Karawang — Kelalaian administrasi perbankan kembali mencoreng citra pelayanan publik. Seorang warga Perumahan Pesona Kalangsurya, Kecamatan Rengasdengklok, Kabupaten Karawang, mengaku geram karena rumahnya berulang kali ditempeli surat tagihan dari Bank Tabungan Negara (BTN) yang bukan atas namanya.
Pemilik rumah, Rano Setia Budi, menuturkan surat penagihan tersebut seharusnya ditujukan ke Blok M5 No.12A, namun justru terus dikirim ke Blok M5 No.12, yakni rumahnya sendiri.
“Saya sudah berkali-kali kasih tahu. Saya juga sudah WhatsApp dan chat orang lapangannya. Tapi sampai sekarang tetap aja dikirim ke rumah saya,” ujar Budi dengan nada kesal, Minggu (2/11/2025).
Budi menambahkan, kesalahan ini bukan hal baru. Sejak rumah tetangganya yang disebut menunggak masih dihuni oleh penghuni lama, surat-surat tagihan BTN sudah sering salah alamat. Ia bahkan mengaku sudah menjelaskan langsung kepada petugas lapangan agar kesalahan tidak terulang.
“Waktu saudara saya isi rumah itu aja sudah saya jelaskan. Tapi masih aja begitu. Mentang-mentang sekarang rumah kosong, malah makin sering nempel surat tagihan di rumah saya,” ucapnya kecewa.

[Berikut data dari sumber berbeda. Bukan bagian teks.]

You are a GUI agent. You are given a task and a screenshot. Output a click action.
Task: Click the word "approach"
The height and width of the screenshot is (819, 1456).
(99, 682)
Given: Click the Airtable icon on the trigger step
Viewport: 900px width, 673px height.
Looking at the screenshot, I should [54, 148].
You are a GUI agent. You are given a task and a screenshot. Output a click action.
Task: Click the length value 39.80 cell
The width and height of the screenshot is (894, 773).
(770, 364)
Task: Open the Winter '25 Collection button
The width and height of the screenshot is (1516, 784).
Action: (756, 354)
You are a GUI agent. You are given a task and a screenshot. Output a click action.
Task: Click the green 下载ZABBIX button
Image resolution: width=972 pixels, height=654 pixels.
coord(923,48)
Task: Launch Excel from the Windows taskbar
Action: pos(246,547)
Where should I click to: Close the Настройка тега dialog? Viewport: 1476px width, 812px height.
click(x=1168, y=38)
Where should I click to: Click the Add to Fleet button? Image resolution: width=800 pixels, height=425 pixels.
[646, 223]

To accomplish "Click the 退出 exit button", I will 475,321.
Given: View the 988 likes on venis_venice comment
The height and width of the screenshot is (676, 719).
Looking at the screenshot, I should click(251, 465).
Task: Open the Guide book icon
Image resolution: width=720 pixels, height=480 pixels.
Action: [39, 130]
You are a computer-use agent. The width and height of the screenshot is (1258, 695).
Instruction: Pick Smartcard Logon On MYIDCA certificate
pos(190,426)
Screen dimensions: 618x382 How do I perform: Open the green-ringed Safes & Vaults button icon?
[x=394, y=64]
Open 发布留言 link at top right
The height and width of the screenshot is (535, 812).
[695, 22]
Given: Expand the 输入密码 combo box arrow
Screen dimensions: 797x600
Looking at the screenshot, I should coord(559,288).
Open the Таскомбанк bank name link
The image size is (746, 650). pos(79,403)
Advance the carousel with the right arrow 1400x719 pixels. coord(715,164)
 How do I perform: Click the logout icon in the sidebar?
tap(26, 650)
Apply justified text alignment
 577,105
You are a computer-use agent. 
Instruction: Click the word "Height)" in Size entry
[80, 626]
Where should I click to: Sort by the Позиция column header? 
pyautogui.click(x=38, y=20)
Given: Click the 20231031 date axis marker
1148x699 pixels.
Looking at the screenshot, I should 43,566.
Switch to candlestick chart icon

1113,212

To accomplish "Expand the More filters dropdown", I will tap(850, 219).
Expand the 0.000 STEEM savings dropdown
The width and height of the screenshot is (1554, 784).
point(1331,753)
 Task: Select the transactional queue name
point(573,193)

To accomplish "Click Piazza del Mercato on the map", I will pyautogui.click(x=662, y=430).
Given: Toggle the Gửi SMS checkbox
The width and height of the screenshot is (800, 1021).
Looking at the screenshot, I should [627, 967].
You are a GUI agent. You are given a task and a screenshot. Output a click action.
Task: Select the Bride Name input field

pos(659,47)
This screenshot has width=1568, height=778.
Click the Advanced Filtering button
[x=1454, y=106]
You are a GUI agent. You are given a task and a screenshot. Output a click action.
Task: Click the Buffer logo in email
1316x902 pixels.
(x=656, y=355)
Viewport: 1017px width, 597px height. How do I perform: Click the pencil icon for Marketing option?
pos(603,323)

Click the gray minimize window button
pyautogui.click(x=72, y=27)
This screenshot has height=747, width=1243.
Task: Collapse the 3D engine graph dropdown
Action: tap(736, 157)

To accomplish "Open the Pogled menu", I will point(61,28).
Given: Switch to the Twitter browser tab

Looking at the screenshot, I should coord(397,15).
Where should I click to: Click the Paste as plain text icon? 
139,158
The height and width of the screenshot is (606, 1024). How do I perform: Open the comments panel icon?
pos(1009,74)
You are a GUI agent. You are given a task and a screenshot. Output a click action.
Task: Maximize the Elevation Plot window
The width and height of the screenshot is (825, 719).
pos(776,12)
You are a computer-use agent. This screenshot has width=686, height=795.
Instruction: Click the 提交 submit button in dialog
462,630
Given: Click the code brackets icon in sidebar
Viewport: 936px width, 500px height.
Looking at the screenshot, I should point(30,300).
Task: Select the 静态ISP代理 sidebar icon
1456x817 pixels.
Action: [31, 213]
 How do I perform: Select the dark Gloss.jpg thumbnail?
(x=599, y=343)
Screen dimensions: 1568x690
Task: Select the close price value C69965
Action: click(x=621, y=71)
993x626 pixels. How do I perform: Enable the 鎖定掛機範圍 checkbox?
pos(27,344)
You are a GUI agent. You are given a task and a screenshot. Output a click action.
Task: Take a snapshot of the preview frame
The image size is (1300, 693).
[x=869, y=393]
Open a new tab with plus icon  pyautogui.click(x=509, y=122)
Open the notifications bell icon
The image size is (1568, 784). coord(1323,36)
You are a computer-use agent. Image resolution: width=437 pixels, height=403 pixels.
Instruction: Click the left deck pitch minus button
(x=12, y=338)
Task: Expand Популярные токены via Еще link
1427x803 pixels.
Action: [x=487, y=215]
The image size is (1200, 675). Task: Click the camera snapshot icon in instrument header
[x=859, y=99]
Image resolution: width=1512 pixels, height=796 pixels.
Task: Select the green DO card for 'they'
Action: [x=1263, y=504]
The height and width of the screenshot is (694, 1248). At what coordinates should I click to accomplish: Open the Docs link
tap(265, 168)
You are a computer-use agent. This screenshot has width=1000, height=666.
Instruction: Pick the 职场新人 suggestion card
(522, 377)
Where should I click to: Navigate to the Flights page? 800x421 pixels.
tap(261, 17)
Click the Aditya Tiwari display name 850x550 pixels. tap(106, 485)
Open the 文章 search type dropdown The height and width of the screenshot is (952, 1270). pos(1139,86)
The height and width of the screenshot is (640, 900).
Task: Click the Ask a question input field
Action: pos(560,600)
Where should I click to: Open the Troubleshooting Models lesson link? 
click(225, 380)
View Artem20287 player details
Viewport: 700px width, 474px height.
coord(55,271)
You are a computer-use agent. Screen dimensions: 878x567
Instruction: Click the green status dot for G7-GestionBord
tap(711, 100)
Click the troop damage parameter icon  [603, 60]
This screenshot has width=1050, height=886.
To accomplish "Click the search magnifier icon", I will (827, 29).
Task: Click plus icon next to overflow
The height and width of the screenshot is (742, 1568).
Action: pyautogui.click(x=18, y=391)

Ia pun berharap Bank BTN Cabang Karawang segera memperbaiki sistem pengiriman surat dan memperketat verifikasi alamat nasabah agar tidak menimbulkan keresahan dan kesalahpahaman di lingkungan warga.
Kasus ini menjadi sorotan karena menunjukkan lemahnya ketelitian administrasi lembaga perbankan, yang seharusnya menjunjung tinggi akurasi data dan tanggung jawab pelayanan kepada masyarakat.